TL;DR I tried to force Chromecast (and everything else) to use Pihole as DNS and misbehaving devices (like Chromecast) hammered my pihole into oblivion. I'm talking tens of thousands of requests in a very short amount of time which caused my RPI4 to stop responding to DNS requests (dashboard was still working though). See linked comment thread for details but suffice to say 4 virtual machines with pihole behind two load balancers still saw some downtime. OPNsense gateway is a much better (and safer!) fix IMO :)
that's what i thought too. or somehow having to to relay specific broadcasts or similar ways to make the discovery work. this is why i had the impression it could be related to some routing trickery that might had worked for ipv4 but not for ipv6 and the discovery process could make it appear as they are on the same network segment while link-local ipv6 is available when in fact its not...
i have my chromecasts and computers on two different vlans and works just fine, but there are a few things you need to do, ensure MDNS works between then and open up a half dozen or so ports.
5556,5557,5558,8010 + MDNS is how i got VLC & videostream to cast across vlans with ubiquiti, of course now i've setup an emby server now so don't bother anymore but i doubt its changed in the last year.
The whole IoT thing just goes to show how... unique many people on HN are. I get it, it's a risk, etc. but IMO the convenience is massive. I do the same as you do, its a bit more work but it works fine for my use case. Use reputable products and segment them and the attack vector is rather small, IMO. I also try to not use wifi devices and instead go for something like zwave.
> However, I find the convenience of these devices to be extremely high: they play music, they give us convenient timers, they function as a whole house intercom, they tell us the weather and answer (often poorly) some random questions without going to get our phones out.
It’s 100% genuine, 0% sarcasm. Shaving minutes everyday, making music a more frequent presence in my life, all with a non-contact interaction is a noticeable convenience and quality of life improvement. Sure, I could install a wired intercom, buy different Bluetooth speakers and futz with my phone to play music, clean my hands every time I wanted to adjust a timer in the kitchen, etc.
I have an old dot connected to my stereo to stream music. As they say, it is extremely convenient to be able to request some music and have it played.

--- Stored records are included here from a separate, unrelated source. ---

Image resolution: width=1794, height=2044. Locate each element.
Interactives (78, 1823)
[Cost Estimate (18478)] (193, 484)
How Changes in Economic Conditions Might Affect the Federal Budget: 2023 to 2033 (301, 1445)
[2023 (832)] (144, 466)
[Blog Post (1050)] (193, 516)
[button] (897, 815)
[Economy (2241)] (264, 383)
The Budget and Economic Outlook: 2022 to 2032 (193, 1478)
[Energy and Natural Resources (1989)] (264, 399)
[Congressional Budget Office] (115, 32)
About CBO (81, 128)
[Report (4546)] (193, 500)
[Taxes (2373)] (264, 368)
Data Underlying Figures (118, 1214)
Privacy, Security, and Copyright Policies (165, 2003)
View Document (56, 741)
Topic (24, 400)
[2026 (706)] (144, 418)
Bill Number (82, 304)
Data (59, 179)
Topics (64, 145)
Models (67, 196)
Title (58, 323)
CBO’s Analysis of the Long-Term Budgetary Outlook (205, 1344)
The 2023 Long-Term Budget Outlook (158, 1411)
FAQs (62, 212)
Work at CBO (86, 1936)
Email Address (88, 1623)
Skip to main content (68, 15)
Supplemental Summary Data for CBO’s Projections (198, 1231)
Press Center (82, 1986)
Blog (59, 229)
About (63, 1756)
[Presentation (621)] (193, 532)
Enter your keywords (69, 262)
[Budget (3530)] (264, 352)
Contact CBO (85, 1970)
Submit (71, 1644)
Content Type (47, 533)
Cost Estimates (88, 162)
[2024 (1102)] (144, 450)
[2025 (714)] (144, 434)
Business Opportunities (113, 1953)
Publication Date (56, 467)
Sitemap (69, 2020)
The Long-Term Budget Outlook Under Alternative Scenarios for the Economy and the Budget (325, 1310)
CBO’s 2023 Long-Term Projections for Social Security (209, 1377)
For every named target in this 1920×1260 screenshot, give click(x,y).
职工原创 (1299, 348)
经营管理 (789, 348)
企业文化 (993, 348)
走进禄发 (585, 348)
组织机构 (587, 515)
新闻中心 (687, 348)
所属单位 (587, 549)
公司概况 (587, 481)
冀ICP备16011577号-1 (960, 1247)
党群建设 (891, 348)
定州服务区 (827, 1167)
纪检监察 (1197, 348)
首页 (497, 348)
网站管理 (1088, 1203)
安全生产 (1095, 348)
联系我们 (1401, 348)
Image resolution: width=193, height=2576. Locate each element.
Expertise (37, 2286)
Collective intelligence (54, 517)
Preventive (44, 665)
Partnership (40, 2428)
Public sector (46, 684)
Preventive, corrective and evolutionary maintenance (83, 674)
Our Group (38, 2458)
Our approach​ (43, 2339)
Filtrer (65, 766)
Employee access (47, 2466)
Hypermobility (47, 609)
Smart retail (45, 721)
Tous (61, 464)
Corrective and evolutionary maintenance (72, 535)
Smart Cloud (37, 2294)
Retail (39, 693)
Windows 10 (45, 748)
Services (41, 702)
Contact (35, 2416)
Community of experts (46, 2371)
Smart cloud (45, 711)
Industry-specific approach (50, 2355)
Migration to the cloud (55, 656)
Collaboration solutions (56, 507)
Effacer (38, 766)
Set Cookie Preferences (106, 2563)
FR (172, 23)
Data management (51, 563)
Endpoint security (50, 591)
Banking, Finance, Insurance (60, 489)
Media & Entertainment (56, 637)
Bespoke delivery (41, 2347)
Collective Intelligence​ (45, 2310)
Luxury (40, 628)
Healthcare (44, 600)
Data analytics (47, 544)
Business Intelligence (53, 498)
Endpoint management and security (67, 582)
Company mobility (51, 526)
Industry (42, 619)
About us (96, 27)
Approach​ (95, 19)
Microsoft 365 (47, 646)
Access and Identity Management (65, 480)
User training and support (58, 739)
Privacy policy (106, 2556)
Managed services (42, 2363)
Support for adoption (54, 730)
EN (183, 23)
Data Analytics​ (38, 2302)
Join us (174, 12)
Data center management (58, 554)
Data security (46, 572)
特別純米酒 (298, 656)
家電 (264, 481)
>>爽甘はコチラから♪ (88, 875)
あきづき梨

My amplifier has a switched outlet on the back that I've plugged the USB into; so if I turn off the amplifier the dot is powered off as well (presumably).
And, apparently, 2nd generation dots don't "support" sidewalk anyhow (though of course it is a little snitch hiding in my living room).
The "smart" TV is more of a concern as it is always on...
I might be the only one here who doesn't care at all about this. I love my Echo and Amazon IOT devices and have got better things to do than wring my hands over what they're doing with my internet connection. They use hardly any bandwidth so whatever, not going to turn this feature off.
The threat vector at this time isn't what Amazon does with access to your internet. It's what John Q. Public does.
'Free Internet' (on your dime), will always lead to abuse.
Plus, how much do you trust Amazon's security to NEVER allow access to other resources on your network?
I guess you could say they are about like those "new-fangled horseless carriages". You could argue that we sold our souls to the devil at the (now regulated) crossroads with them. But at the time (and now), they bring some real value at a cost that not all are aware of, or willing to pay.